# Document extract:
# Phrag. kovachii 'Littlefrog Magenta Princess'



## littlefrog (Dec 29, 2020)

Just a little something blooming the other day. I've been trying to get a kovachii to bloom since flasks were legal to purchase (still have that paperwork somewhere, I think). Spent a lot of money on this project - not even sure if this is from one of those original flasks.


----------



## dodidoki (Dec 29, 2020)

Wonderful.❤


----------



## monocotman (Dec 29, 2020)

Beautiful! 
any blooming kovachii is a triumph,
David


----------



## Linus_Cello (Dec 29, 2020)

Lovely. Plans for the pollen?


----------



## littlefrog (Dec 29, 2020)

Linus_Cello said:


> Lovely. Plans for the pollen?


I put one on a nice Cardinale, and the other on... Something else. I think my good Barbara Leann. She is in there somewhere. Can't remember what I put on it. I don't have much luck with Phrag crosses - I used to but they hate me lately. On the plus side they are quick to mature.


----------



## Djthomp28 (Dec 29, 2020)

Gorgeous!!


----------



## tomkalina (Dec 29, 2020)

Nice. What's the leaf span?


----------



## Tom-DE (Dec 29, 2020)

Fantastic! Really nice color...
how big is the flower? Long-lasting?


----------



## littlefrog (Dec 29, 2020)

tomkalina said:


> Nice. What's the leaf span?


About 18", maybe a bit more


----------



## littlefrog (Dec 29, 2020)

Tom-DE said:


> Fantastic! Really nice color...
> how big is the flower? Long-lasting?


Didn't measure it (will be bigger next year), but about the length of my hand. Seems long lasting but I pollinated it a few days after it opened. Flower is still there (without a pouch) after a couple weeks, that is a good sign that the cross probably took.


----------



## emydura (Dec 29, 2020)

Congratulations Rob. That is just wonderful.

# Dataset excerpt:
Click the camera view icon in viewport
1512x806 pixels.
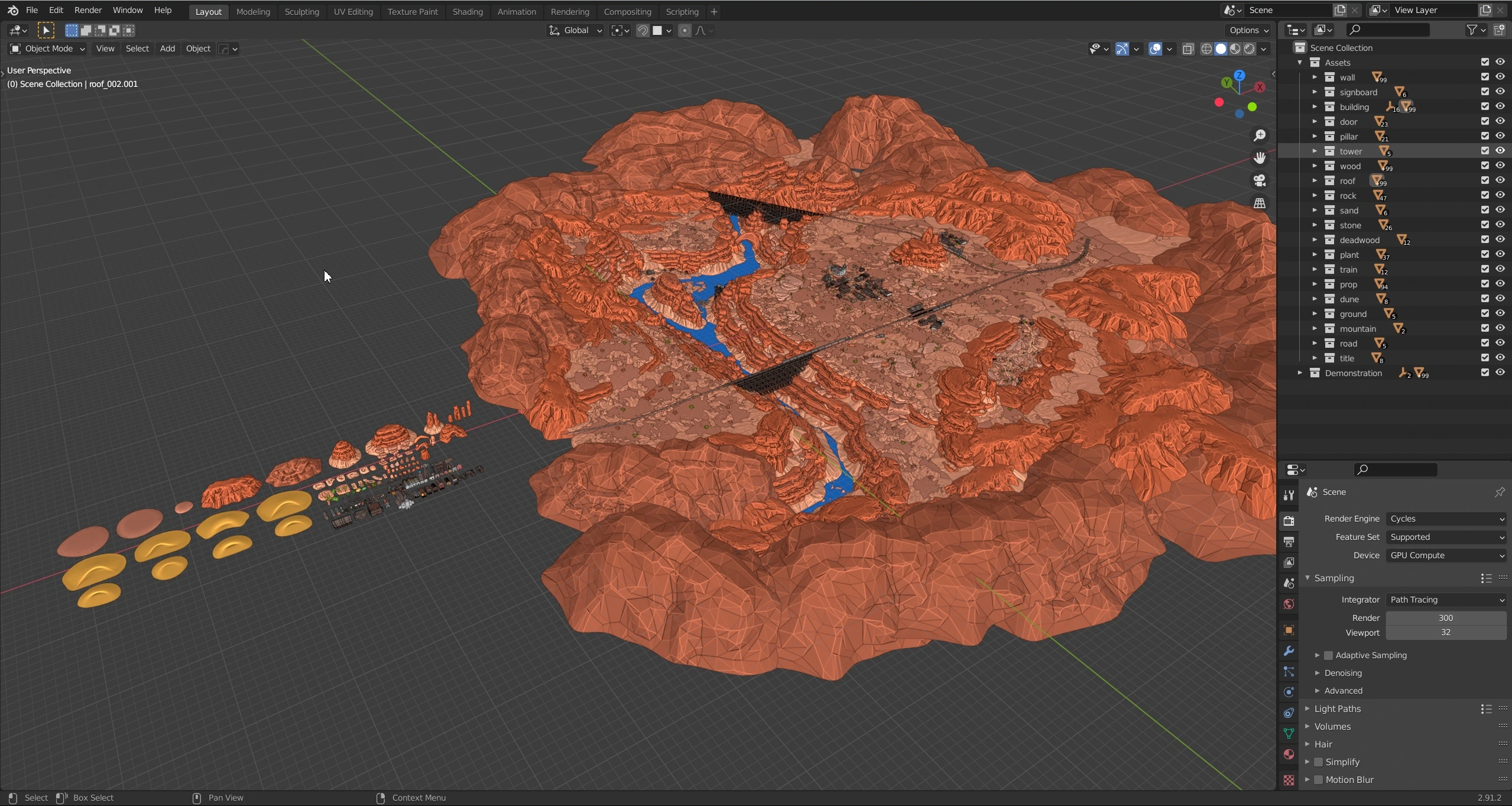(1260, 180)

# Directions:
1. In the kovachii orchid thread, what leaf span does littlefrog report for the plant?
2. Write out the kovachii orchid thread again, starting with "Just a little" and going on through "those original flasks.", and replace "flasks" with "seedlings".
You won't need the data for any of this.

# Answers below:
1. About 18", maybe a bit more.

2.
Just a little something blooming the other day. I've been trying to get a kovachii to bloom since seedlings were legal to purchase (still have that paperwork somewhere, I think). Spent a lot of money on this project - not even sure if this is from one of those original seedlings.